Description of the task: Rewrite the items from the line containing "This screenshot has height=1080, width=1920." through the line containing "Click the 145", swapping every "screenshot" for "capture" and leaving everything else as it is.

A block of data
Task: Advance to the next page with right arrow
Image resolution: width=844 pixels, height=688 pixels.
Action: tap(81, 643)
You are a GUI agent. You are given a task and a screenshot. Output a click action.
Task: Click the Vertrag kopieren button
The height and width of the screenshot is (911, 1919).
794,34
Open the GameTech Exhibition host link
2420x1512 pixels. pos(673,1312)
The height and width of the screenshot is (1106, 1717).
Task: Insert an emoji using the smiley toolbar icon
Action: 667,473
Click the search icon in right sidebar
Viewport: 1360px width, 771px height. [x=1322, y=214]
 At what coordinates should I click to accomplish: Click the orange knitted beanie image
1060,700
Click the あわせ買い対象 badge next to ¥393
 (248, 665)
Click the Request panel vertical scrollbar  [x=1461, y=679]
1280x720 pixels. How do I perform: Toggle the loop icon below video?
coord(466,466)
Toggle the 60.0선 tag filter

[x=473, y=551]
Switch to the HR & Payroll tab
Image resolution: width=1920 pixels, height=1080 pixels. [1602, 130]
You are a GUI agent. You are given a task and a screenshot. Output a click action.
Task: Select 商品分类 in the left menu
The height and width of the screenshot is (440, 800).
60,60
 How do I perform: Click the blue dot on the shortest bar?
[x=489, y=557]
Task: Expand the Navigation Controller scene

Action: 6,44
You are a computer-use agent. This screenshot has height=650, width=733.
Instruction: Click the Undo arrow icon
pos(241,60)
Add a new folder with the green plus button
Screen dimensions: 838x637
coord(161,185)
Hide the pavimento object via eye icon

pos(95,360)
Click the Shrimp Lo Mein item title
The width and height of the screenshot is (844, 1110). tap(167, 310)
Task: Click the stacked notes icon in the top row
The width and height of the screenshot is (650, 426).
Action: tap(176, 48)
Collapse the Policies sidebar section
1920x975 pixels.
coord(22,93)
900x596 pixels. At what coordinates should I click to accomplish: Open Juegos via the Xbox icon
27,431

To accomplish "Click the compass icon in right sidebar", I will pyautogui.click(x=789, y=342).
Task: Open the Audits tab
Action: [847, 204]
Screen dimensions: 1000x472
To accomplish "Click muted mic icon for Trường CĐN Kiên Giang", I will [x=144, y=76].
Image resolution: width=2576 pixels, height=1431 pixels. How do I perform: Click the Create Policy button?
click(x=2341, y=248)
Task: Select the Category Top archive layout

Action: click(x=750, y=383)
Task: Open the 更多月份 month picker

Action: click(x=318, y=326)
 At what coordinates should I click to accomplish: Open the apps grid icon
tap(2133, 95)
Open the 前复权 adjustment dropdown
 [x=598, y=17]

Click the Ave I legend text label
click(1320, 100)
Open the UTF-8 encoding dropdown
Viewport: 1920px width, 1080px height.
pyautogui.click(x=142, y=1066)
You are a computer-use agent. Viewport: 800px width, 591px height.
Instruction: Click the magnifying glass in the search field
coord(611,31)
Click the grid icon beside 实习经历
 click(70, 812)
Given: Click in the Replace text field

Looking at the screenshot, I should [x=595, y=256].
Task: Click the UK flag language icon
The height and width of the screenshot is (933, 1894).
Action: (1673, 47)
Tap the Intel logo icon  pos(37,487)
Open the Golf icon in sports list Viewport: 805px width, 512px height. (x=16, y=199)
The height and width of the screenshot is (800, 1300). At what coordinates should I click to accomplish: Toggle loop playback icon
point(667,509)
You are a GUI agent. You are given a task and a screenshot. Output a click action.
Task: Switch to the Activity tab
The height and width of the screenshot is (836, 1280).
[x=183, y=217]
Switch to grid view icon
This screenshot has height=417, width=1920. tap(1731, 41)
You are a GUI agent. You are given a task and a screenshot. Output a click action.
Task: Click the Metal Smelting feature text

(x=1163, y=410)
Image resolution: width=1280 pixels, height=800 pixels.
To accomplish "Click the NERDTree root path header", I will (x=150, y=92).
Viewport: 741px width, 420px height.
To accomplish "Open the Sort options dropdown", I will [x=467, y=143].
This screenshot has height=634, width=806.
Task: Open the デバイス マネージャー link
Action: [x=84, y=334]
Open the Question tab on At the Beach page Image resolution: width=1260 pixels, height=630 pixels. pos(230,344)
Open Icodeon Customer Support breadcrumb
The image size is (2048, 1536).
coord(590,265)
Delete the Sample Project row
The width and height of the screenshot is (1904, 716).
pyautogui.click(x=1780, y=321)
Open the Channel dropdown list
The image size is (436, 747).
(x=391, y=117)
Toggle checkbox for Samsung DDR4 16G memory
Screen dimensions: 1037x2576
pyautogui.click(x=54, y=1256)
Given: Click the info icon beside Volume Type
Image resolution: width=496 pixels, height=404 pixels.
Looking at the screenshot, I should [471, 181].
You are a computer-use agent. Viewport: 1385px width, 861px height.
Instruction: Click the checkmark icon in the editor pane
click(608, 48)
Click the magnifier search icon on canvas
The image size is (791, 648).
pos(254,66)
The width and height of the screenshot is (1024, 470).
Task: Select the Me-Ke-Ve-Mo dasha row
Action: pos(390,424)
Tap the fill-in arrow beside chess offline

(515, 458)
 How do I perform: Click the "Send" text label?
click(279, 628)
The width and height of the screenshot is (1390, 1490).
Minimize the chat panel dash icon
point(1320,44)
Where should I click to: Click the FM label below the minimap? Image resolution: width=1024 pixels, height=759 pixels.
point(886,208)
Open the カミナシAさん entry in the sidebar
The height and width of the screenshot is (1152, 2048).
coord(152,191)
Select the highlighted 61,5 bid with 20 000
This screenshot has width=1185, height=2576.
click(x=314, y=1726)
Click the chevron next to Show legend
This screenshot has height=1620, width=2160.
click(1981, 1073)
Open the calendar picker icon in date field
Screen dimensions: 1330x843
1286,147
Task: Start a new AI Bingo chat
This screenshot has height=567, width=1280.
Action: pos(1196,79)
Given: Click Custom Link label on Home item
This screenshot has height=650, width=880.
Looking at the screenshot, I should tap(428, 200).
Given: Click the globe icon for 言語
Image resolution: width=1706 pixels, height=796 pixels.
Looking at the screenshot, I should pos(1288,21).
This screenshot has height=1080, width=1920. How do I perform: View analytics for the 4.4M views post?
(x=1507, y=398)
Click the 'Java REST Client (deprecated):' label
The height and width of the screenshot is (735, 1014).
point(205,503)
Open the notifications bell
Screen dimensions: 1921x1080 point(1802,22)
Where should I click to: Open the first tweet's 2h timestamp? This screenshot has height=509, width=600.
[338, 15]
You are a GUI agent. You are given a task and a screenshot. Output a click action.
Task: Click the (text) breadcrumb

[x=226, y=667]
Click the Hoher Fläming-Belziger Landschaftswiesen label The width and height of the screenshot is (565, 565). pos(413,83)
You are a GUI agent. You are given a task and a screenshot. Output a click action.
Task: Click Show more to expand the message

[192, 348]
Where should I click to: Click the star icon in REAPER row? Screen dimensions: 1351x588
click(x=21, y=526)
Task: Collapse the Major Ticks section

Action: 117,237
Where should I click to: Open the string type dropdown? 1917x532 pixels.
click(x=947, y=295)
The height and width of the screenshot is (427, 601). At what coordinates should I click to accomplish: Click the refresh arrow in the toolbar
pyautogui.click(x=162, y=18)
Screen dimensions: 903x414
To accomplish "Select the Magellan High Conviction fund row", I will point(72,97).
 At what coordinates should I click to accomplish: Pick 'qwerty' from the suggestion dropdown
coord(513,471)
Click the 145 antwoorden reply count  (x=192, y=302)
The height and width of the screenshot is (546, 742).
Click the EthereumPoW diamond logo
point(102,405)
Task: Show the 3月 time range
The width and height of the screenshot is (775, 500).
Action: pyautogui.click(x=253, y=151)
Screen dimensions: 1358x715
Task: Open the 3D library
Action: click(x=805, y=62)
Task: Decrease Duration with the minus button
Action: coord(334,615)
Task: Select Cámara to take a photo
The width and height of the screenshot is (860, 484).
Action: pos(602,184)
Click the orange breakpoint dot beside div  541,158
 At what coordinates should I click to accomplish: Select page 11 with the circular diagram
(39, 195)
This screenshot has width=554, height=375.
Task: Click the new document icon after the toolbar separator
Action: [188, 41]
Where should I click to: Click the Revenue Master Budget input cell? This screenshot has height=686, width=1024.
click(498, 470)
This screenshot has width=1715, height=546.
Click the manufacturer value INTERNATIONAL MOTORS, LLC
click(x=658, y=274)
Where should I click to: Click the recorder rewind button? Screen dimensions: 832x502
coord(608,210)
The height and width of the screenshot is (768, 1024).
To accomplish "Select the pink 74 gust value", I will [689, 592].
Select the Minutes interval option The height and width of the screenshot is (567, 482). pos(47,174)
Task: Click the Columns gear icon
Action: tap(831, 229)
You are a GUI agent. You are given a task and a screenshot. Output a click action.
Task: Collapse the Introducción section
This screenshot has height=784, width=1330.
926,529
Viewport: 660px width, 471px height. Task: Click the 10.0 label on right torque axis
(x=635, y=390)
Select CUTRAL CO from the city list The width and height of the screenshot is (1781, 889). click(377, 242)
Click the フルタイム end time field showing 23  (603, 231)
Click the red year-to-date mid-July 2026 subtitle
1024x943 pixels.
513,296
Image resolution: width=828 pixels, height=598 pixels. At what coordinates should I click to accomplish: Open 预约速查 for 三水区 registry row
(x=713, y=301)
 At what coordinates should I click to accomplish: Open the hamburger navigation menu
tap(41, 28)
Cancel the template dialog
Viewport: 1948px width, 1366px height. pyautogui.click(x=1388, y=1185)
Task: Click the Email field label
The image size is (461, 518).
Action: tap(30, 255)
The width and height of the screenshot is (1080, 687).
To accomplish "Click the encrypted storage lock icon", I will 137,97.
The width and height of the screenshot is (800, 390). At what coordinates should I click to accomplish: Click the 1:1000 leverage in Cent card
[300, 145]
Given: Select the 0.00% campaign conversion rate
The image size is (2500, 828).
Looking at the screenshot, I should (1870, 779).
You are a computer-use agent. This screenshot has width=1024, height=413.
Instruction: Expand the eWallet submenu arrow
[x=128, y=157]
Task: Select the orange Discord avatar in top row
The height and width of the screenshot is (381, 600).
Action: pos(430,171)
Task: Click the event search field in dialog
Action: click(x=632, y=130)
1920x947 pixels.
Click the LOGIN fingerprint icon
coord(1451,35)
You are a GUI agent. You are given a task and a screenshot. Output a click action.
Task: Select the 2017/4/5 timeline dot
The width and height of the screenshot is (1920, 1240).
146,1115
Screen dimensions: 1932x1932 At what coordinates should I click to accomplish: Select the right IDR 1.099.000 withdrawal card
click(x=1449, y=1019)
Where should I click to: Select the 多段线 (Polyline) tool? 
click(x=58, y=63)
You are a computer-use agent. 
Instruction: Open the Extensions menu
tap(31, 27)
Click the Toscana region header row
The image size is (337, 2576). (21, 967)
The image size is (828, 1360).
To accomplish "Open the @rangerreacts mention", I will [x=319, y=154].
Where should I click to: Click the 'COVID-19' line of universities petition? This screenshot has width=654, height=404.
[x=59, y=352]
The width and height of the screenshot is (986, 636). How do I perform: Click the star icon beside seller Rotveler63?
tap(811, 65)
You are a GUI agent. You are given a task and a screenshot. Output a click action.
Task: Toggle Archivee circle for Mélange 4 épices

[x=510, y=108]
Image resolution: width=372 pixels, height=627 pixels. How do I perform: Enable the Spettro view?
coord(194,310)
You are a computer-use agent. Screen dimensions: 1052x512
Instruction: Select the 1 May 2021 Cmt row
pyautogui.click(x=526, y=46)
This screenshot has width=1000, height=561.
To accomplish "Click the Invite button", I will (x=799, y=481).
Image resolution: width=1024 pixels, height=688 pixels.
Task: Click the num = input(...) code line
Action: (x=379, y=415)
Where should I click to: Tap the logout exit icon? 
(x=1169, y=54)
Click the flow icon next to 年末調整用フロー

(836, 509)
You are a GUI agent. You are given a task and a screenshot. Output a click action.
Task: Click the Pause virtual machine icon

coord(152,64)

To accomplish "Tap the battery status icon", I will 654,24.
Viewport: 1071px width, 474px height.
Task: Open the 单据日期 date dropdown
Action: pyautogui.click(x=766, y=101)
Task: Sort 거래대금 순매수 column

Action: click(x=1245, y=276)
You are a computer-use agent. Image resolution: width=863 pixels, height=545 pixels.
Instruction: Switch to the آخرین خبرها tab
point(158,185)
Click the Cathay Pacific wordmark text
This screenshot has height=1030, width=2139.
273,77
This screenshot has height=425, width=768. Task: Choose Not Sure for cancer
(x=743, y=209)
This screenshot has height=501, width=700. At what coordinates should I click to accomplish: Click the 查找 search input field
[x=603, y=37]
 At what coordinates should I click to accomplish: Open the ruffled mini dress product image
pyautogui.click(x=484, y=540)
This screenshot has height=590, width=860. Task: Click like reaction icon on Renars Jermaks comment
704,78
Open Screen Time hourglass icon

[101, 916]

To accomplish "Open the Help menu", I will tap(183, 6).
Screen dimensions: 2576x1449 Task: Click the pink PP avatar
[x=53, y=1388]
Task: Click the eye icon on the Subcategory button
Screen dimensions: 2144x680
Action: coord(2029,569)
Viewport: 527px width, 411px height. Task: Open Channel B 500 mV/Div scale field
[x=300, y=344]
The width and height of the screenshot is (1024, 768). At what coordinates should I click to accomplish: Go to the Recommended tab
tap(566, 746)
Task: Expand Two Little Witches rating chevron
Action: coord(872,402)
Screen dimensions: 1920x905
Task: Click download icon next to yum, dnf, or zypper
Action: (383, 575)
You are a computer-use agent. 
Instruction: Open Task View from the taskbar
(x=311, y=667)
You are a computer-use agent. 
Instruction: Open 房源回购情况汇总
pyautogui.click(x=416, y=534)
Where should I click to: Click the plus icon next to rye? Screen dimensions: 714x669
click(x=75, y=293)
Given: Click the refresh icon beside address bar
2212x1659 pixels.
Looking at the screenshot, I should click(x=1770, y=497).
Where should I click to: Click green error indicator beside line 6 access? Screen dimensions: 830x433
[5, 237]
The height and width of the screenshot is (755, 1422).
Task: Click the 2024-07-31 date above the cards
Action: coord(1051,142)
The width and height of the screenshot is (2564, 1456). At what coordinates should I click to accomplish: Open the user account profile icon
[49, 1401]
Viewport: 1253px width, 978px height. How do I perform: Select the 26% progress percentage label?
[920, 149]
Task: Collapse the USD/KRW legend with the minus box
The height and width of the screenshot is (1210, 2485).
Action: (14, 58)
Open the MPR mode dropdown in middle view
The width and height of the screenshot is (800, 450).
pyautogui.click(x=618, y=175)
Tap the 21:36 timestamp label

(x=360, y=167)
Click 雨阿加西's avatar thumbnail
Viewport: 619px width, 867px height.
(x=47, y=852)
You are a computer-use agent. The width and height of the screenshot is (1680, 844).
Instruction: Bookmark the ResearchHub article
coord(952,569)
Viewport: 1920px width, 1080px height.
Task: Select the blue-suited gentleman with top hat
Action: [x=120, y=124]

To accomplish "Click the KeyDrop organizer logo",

Solution to this task:
This capture has height=1080, width=1920. How do I perform: View analytics for the 4.4M views post?
(x=1507, y=398)
Click the 'Java REST Client (deprecated):' label
The height and width of the capture is (735, 1014).
point(205,503)
Open the notifications bell
Screen dimensions: 1921x1080 point(1802,22)
Where should I click to: Open the first tweet's 2h timestamp? This capture has height=509, width=600.
[338, 15]
You are a GUI agent. You are given a task and a capture. Output a click action.
Task: Click the (text) breadcrumb

[x=226, y=667]
Click the Hoher Fläming-Belziger Landschaftswiesen label The width and height of the capture is (565, 565). pos(413,83)
You are a GUI agent. You are given a task and a capture. Output a click action.
Task: Click Show more to expand the message

[192, 348]
Where should I click to: Click the star icon in REAPER row? Screen dimensions: 1351x588
click(x=21, y=526)
Task: Collapse the Major Ticks section

Action: 117,237
Where should I click to: Open the string type dropdown? 1917x532 pixels.
click(x=947, y=295)
The height and width of the capture is (427, 601). At what coordinates should I click to accomplish: Click the refresh arrow in the toolbar
pyautogui.click(x=162, y=18)
Screen dimensions: 903x414
To accomplish "Select the Magellan High Conviction fund row", I will point(72,97).
 At what coordinates should I click to accomplish: Pick 'qwerty' from the suggestion dropdown
coord(513,471)
Click the 145 antwoorden reply count  (x=192, y=302)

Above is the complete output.